_ПОСТАВЛЕННАЯ ЗАДАЧА A_:
Перепишите из записей строки, начиная со строки с «Screen dimensions: 1467x812» и до строки с «Image resolution: width=1525» включительно, ничего в них не меняя.

_ТЕКСТ ДЛЯ ЧТЕНИЯ_:
Дымшиц покинул Берлин очень вовремя. Пока он паковал вещи, часть компромата на него передали в партийную комиссию политического управления Советской военной администрации в Германии. Был даже назначен партийный следователь. Им стал гвардии подполковник Аркадий Буров.

Почему парткомиссия СВАГ реанимировала старые обвинения в адрес Дымшица и кто за всем этим стоял? Думается, инициативу скорей всего проявили в аппарате главного политсоветника СВАГ Семёнова. Логика была простая. Как же – Центр разоблачил и осудил целую группу космополитов, в кампанию по выявлению антипатриотов в критике включились регионы и только военные администрации оккупационных войск чего-то выжидали. Окружение Семёнова увидело в этом непорядок.

21

Инициировав проверку по старым грешкам Дымшица, кто-то очень надеялся использовать собранную в ходе нового расследования информацию против бывших непосредственных начальников проштрафившегося офицера – прежде всего против Тюльпанова и Русских.

_ПОСТАВЛЕННАЯ ЗАДАЧА B_:
Приведите ещё раз без изменений весь текст о Дымшице.

_ПРЕДОСТАВЛЕННЫЕ ЗАПИСИ_:
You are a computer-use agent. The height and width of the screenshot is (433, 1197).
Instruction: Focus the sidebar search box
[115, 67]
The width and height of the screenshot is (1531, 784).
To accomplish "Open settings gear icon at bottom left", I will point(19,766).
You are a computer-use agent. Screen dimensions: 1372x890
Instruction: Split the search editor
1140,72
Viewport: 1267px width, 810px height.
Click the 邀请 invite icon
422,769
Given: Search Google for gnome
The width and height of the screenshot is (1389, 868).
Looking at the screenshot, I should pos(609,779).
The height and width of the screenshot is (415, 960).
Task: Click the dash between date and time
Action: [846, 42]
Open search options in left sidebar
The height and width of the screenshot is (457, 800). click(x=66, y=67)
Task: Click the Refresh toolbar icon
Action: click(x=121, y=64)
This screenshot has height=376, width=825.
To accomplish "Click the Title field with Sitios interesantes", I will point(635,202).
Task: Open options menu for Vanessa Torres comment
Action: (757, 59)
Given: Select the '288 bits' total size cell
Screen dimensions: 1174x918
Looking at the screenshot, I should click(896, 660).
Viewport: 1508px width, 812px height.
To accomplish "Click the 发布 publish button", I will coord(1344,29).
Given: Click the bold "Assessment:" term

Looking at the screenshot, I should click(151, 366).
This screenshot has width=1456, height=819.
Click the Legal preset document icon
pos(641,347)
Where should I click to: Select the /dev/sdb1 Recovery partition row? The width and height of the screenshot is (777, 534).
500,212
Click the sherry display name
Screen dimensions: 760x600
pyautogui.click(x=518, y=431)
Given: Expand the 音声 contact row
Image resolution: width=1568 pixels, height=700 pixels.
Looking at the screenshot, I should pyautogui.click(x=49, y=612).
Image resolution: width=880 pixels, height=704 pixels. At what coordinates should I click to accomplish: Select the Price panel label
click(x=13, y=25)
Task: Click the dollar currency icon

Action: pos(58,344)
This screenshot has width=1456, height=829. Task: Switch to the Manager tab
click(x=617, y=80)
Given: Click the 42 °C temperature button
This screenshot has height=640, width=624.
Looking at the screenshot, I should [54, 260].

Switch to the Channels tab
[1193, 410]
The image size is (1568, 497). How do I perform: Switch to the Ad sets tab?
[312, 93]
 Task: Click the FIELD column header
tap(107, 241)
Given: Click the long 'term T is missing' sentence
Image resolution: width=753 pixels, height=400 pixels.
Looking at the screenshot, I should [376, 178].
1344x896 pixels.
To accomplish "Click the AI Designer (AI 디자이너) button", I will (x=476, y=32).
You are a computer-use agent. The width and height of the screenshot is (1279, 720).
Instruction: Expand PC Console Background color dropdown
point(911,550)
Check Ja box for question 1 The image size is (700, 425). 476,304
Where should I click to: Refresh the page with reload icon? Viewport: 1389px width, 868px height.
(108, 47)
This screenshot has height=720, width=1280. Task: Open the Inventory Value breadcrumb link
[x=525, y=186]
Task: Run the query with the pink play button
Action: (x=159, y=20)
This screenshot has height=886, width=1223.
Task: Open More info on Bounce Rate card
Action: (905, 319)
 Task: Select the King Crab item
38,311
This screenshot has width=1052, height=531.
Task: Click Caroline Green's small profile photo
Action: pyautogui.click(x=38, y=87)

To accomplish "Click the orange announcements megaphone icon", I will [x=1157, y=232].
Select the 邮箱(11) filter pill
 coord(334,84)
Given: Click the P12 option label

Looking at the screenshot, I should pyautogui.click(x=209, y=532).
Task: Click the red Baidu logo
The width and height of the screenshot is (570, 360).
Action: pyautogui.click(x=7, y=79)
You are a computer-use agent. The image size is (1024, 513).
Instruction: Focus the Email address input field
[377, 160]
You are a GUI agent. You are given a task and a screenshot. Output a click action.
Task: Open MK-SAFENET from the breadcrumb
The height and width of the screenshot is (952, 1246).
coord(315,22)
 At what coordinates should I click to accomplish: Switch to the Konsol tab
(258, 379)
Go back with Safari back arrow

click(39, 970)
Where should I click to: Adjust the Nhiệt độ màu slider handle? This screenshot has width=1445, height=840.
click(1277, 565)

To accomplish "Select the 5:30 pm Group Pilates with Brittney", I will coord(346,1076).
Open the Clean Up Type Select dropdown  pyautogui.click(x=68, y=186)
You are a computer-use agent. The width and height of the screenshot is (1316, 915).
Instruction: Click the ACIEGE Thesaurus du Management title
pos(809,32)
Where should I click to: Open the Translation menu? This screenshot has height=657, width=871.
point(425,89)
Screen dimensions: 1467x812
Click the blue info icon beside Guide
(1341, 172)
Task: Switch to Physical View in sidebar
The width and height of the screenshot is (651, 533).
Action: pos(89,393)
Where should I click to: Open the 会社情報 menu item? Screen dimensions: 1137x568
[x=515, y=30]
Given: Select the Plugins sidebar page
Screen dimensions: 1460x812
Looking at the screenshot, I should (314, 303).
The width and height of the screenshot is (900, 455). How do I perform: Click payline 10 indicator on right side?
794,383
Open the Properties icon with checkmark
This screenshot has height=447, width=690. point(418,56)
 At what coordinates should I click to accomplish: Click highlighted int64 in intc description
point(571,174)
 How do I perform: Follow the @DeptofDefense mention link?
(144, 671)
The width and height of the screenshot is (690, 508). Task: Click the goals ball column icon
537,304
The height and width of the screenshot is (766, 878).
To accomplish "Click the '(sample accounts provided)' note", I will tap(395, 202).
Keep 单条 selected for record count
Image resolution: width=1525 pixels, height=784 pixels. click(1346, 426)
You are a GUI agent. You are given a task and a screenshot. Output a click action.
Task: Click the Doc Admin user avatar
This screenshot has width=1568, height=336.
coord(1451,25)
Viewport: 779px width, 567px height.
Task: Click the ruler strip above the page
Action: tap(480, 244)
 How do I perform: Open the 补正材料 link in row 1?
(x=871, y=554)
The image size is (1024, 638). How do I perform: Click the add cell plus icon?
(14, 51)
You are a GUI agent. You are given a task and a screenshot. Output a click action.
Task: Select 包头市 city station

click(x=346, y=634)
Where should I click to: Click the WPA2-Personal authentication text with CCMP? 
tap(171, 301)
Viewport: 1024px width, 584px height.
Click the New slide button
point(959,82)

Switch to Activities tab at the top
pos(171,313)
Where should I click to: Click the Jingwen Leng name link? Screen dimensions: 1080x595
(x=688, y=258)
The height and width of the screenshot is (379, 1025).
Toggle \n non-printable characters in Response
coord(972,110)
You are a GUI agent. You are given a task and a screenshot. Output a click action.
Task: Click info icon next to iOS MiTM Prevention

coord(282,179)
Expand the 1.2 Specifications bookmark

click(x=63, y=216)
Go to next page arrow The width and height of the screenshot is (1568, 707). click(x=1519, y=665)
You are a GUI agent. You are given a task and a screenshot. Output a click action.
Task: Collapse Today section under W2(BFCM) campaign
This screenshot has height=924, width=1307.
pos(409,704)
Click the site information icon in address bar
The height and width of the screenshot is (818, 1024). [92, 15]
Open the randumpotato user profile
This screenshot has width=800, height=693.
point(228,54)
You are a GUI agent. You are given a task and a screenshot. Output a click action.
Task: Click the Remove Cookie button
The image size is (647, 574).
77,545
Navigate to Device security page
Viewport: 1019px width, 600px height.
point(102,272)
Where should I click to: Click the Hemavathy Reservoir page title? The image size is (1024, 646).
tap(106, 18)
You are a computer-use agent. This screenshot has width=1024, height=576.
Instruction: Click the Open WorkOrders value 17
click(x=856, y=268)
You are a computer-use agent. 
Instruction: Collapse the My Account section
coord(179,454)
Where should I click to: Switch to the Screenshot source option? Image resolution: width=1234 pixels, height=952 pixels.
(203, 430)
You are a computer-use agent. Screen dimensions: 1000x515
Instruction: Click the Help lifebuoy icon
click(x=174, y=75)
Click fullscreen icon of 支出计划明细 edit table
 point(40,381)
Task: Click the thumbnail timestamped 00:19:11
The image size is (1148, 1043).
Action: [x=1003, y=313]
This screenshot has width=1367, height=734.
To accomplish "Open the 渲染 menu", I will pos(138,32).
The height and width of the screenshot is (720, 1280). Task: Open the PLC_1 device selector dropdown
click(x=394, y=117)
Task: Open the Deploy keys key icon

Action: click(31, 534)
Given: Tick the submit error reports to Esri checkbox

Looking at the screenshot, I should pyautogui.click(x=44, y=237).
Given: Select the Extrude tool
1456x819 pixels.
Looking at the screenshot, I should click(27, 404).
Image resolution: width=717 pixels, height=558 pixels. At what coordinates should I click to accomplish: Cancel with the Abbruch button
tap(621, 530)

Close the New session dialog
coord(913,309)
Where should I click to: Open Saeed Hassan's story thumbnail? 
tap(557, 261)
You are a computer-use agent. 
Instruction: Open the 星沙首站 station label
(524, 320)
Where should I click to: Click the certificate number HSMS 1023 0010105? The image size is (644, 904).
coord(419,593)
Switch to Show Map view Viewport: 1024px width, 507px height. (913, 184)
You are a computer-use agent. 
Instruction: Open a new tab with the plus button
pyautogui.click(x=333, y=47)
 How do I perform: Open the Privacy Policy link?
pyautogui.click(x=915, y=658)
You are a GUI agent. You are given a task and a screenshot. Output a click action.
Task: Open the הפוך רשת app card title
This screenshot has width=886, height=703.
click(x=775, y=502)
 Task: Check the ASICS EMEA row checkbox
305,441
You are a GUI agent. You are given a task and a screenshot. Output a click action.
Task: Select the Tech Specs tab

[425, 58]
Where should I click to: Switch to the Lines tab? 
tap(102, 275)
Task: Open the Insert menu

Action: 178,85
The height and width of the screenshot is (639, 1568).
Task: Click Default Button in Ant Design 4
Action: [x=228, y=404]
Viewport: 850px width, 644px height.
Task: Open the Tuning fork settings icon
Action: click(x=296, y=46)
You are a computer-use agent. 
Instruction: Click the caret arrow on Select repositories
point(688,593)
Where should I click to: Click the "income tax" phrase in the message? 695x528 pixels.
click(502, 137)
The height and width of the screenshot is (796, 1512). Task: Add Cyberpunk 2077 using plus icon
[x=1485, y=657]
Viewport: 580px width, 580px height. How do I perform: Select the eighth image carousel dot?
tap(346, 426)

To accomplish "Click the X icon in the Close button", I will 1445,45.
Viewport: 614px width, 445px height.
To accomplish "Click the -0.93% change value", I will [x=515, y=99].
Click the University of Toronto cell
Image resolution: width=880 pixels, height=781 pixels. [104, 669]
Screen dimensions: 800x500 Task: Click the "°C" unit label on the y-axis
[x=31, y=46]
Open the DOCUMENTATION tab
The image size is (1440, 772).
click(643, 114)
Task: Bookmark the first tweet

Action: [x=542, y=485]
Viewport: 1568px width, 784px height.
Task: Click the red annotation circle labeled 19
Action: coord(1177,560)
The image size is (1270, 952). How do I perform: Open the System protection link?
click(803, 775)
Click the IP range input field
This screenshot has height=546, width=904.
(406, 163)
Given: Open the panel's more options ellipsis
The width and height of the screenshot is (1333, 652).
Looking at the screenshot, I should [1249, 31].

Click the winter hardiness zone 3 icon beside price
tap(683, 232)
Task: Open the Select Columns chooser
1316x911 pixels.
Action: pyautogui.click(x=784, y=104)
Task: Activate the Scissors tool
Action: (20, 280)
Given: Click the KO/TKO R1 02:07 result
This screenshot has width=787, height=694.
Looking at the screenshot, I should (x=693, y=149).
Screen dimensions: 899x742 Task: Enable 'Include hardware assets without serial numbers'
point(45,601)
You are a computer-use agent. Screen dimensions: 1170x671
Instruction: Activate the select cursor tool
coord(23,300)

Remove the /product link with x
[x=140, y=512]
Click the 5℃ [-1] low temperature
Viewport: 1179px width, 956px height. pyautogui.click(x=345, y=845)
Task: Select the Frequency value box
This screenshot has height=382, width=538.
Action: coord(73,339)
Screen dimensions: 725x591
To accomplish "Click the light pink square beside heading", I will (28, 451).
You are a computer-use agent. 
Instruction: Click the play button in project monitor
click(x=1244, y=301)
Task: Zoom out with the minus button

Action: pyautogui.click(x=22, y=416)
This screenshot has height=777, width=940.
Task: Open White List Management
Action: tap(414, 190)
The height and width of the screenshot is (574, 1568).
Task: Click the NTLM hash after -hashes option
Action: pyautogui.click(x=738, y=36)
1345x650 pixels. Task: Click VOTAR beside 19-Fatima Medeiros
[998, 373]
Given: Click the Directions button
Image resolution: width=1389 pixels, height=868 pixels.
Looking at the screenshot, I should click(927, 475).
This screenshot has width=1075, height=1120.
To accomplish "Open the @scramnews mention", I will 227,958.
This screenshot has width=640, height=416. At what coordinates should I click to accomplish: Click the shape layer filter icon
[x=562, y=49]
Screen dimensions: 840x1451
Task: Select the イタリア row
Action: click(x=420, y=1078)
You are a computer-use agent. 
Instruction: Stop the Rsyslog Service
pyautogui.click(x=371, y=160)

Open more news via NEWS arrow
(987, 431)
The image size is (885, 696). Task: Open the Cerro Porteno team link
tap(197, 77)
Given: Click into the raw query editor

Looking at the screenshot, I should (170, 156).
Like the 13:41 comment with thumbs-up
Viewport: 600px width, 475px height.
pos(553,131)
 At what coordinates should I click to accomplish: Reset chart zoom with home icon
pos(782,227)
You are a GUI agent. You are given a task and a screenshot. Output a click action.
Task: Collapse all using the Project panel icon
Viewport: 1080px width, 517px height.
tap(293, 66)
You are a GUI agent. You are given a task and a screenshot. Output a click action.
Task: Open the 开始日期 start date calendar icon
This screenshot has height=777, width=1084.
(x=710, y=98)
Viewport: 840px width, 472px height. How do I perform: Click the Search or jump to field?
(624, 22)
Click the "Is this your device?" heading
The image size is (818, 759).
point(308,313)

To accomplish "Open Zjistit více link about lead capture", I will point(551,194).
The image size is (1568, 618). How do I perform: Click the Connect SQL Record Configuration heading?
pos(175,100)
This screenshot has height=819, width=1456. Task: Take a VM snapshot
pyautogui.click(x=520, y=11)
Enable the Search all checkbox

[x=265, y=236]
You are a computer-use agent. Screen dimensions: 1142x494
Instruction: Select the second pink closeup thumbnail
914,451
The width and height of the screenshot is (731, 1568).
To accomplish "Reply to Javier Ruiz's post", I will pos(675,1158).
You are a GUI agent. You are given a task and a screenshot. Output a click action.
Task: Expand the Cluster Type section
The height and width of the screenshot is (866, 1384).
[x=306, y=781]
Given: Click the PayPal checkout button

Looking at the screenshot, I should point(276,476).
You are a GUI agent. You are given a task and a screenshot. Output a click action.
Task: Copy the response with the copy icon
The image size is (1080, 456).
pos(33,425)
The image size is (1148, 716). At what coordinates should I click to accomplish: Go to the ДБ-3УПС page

_ПОЛНЫЙ ОТВЕТ A_:
Screen dimensions: 1467x812
Click the blue info icon beside Guide
(1341, 172)
Task: Switch to Physical View in sidebar
The width and height of the screenshot is (651, 533).
Action: pos(89,393)
Where should I click to: Open the 会社情報 menu item? Screen dimensions: 1137x568
[x=515, y=30]
Given: Select the Plugins sidebar page
Screen dimensions: 1460x812
Looking at the screenshot, I should (314, 303).
The width and height of the screenshot is (900, 455). How do I perform: Click payline 10 indicator on right side?
794,383
Open the Properties icon with checkmark
This screenshot has height=447, width=690. point(418,56)
 At what coordinates should I click to accomplish: Click highlighted int64 in intc description
point(571,174)
 How do I perform: Follow the @DeptofDefense mention link?
(144, 671)
The width and height of the screenshot is (690, 508). Task: Click the goals ball column icon
537,304
The height and width of the screenshot is (766, 878).
To accomplish "Click the '(sample accounts provided)' note", I will tap(395, 202).
Keep 单条 selected for record count
Image resolution: width=1525 pixels, height=784 pixels. click(1346, 426)

_ПОЛНЫЙ ОТВЕТ B_:
Дымшиц покинул Берлин очень вовремя. Пока он паковал вещи, часть компромата на него передали в партийную комиссию политического управления Советской военной администрации в Германии. Был даже назначен партийный следователь. Им стал гвардии подполковник Аркадий Буров.

Почему парткомиссия СВАГ реанимировала старые обвинения в адрес Дымшица и кто за всем этим стоял? Думается, инициативу скорей всего проявили в аппарате главного политсоветника СВАГ Семёнова. Логика была простая. Как же – Центр разоблачил и осудил целую группу космополитов, в кампанию по выявлению антипатриотов в критике включились регионы и только военные администрации оккупационных войск чего-то выжидали. Окружение Семёнова увидело в этом непорядок.

21

Инициировав проверку по старым грешкам Дымшица, кто-то очень надеялся использовать собранную в ходе нового расследования информацию против бывших непосредственных начальников проштрафившегося офицера – прежде всего против Тюльпанова и Русских.